Supplied text:
☆ ☆ ☆ ☆ ☆ ☆ ☆
Aleksandr Pushkin at the Seashore. Leonid Osipovic Pasternak
Aleksandr Pushkin at the Seashore. L. Pasternak

What superpower would you like to have? The ability to be invisible, to read minds or to fly? I wish I had the gift of tongues. To understand any language as if it were my native one. I would even be happy with a minor superpower: the ability to reach C1 level in any given language within a bunch of months.

Among other reasons, I would ask for this superpower because I feel quite uneasy when I don't understand the songs that I listen: Polish, Czech, Hungarian, Swedish, Basque... I can't understand a word. Sure, translations really help to get a rough idea of the poem but if I want to share the song with you, I must carry out some research. Since the're often less-known works, many of the references are in their own language; I'm really grateful to machine translator services that, with a little imagination, make these resources comprehensible.

However, those machine translators are no useful for poems; I usually find an English translation, but that's not that easy for a Catalan one; my only choice is to translate from a translation, or from more than one, to finally suggest a Catalan version which I don’t know how far from the original poem is Can you see my linguistic frustration?

And that's not all: Polish, Czech, Hungarian, Swedish, Basque... and Russian. I don't even know the Russian alphabet! In this case, researching is more difficult, and a phonetic transcription of the poem is needed, both to Catalan and English. That's why I don't usually post about the extensive, wonderful Russian repertoire, and that's why a Russian song, Певец (Pevets, The singer), a strong recommendation from a friend of mine, has been waiting in my notebook for a long time.

Fortunately, the poem is by Aleksandr Pushkin which simplifies things greatly; at least, we regard him as one of the greatest Russian writers; for many scholars, the most important poet. And, regarding Art Song, as important as Goethe for Lied or Verlaine for mélodie. Beyond his literary career, he was one of those people who love living on the edge: he fell in love many times, and he kept a list with her lovers’ names (yes, exactly, Madamina, il catalogo è questo); he liked gambling, and we all know winning is not always possible; he challenged and was challenged to a duel many times. In the 19th century, duels were banned in Russia, and maybe for that reason or because he was persuaded to abandon the fight by dutiful seconds, Pushkin only fought four times. Nevertheless, he died in 1837, at thirty-eight, from those bullet wounds from his last duel. What a wasted life.
☆ ☆ ☆ ☆ ☆ ☆ ☆
Dataset excerpt:
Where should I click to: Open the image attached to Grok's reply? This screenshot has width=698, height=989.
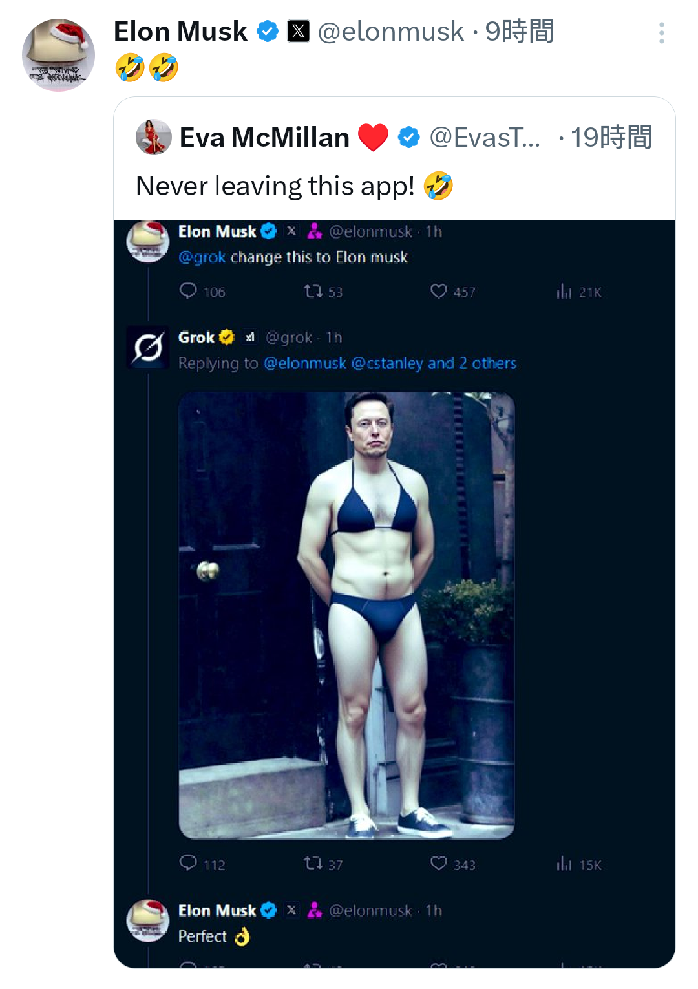coord(346,615)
☆ ☆ ☆ ☆ ☆ ☆ ☆
What needs to be done: Copy out everything in the Pushkin text from "And that's not" down to "a long time.", using "journal" in place of "notebook".

Full solution:
And that's not all: Polish, Czech, Hungarian, Swedish, Basque... and Russian. I don't even know the Russian alphabet! In this case, researching is more difficult, and a phonetic transcription of the poem is needed, both to Catalan and English. That's why I don't usually post about the extensive, wonderful Russian repertoire, and that's why a Russian song, Певец (Pevets, The singer), a strong recommendation from a friend of mine, has been waiting in my journal for a long time.